А вскоре, уже в Новочеркасск, приходит «Роман-газета» с «Поднятой целиной». В тот самый Новочеркасск, который прежде назывался центром казачьей Вандеи и который теперь стал одним из центров коллективизации в казачьей степи. В бывшем атаманском дворце помещается штаб этой коллективизации ─ райком партии. И секретарь райкома А.Т. Васильев в своей кубанке, в кожанке, своим смуглым скуластым лицом вдруг может напомнить то Давыдова, то Нагульного. А редакция Новочеркасской газеты «Знамя коммуны» то и дело командирует своего самого юного сотрудника, еще «пионер-комсомольца» с красным галстуком, с кимовским значком, в окрестные станицы Грушевскую, Бессергеневскую, Старочеркасскую, на хутора Мишкин, Каныгин… И потом, уже в 1933 году, редакция Отрадненской районной газеты «Красное знамя» посылает его в кубанские станицы Преградную, Попутную, Надежную, Спокойную, в которых спокойствием и не пахло. Бушует казачья степь. А вокруг по горизонтам ее стоят курганы. Так почему же, взявшись не за что-нибудь иное, а сразу за роман, так прямо и не назвать его ─ «Курганы»? Нет, даже «Лазоревые курганы», но все же от слова «лазоревые», хоть и жаль, приходится отказаться. Надо было бы отказаться и вообще от этого желания написать роман, потому что пишется он, что называется, под гипнозом «Поднятой целины». Но и сил отказаться уже нет. К тому же А.С. Серафимович, к которому посылают на рецензию рукопись романа из литконсультации издательства «Молодая гвардия», приглашает двадцатилетнего автора его, приехавшего в Москву, к себе домой и, с жадностью всматриваясь в его ску4ластое лицо, не только подписывает ему на память «Железный поток», но и вручает написанный химическим карандашом отзыв о романе, хотя и с критическими упреками, но в общем-то, как говорится, положительный. Надо было бы больше вчитываться в критические замечания на полях своего явно подражательного романа и, может быть, поступить с ним так, как в свое время поступил с рукописью своего В. Овечкин, который, как он рассказывал мне, услышав от товарищей похвалу: «Как у Шолохова», тут же и сжег роман. Но «Курганы» я не сжег, перед самой войной роман вышел в Ростове. Там и многие ситуации и языковая оснастка были с чужого плеча. Не могла, конечно, не сказаться и жизнь с детства среди тех же самых людей, в той же самой языковой стихии. Должно быть, на этом в первую очередь и задержался взор А.С. Серафимовича, и захотел под завалом чужого увидеть пусть еще совсем небольшое, но свое…

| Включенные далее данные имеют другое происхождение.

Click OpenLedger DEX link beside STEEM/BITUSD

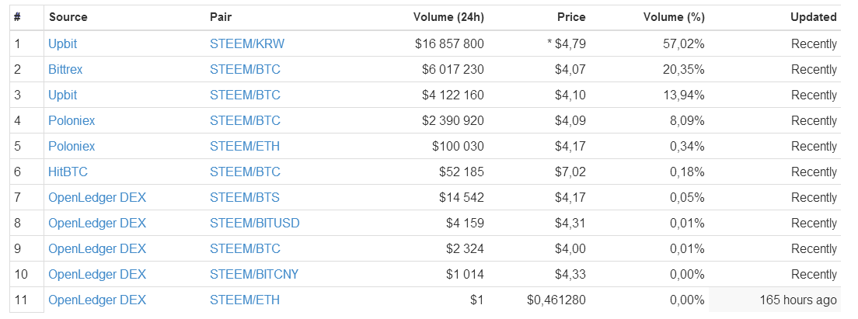[97, 223]
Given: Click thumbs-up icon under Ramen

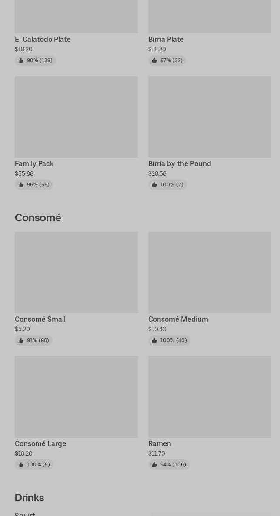Looking at the screenshot, I should tap(154, 465).
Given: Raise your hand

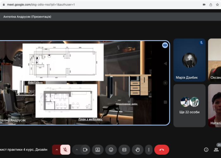Looking at the screenshot, I should [138, 149].
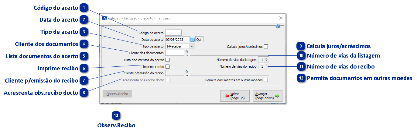Check the Lista documentos do acerto box
This screenshot has height=134, width=417.
(167, 60)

Уже много времени спустя, когда в конце 1944 года в «Новом мире» напечатан был мой второй роман, на этот раз о казаках на войне, ─ «На юге», М.А. Шолохов в Ростове, в гостинице «Северная», спросил у меня: «А почему мне не показал?», больше не добавив ни слова. Но это потом значило для меня не меньше, чем обнадеживающая «путевка» А.С. Серафимовича. Останавливаюсь на этом подробно потому, что с тех пор и уверовал, что удар колокола предостерегающего не менее, если не более важен, чем колокола обнадеживающего. И тот, кто в раннее время остался глух к нему, может остаться глухим на всю жизнь.

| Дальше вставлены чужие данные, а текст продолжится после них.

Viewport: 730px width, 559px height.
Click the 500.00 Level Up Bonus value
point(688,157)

На этом хотелось бы и закончить разговор о себе, предоставив читателю самому сделать выводы из того, что написано мной позднее. Скажу только, что без моих военно-корреспондентских встреч с Пятым Донским кавалерийским корпусом, пожалуй, так и не дерзнул бы принять решение поселиться после войны среди тех же казаков в хуторе Пухляковском, где живу с 1946 года. Здесь написаны очерки «Неумирающие корни», «На среднем уровне», «Лунные ночи», романы и повести «Суровое поле», «Гремите, колокола!», «Эхо войны», «Цыган», «Возврата нет», книга «Время «Тихого Дона». Из Пухляковского лишь однажды на долгий срок, почти на год, отлучался в станицу Цимлянскую, на Цимлянскую стройку, после чего была написана первая часть «Запретной зоны», романа, к которому еще должен вернуться. Не думаю, чтобы не попытался написать еще что-нибудь и на темы, связанные с Великой Отечественной войной, на фронтах которой пробыл с 1941 по 1945 годы. Не должно бы это пройти бесследно. Как и нынешняя жизнь на берегу Дона среди все тех же ─ и все время меняющихся ─ казаков: виноградарей, рыбаков, агрономов, партийных работников, других моих земляков.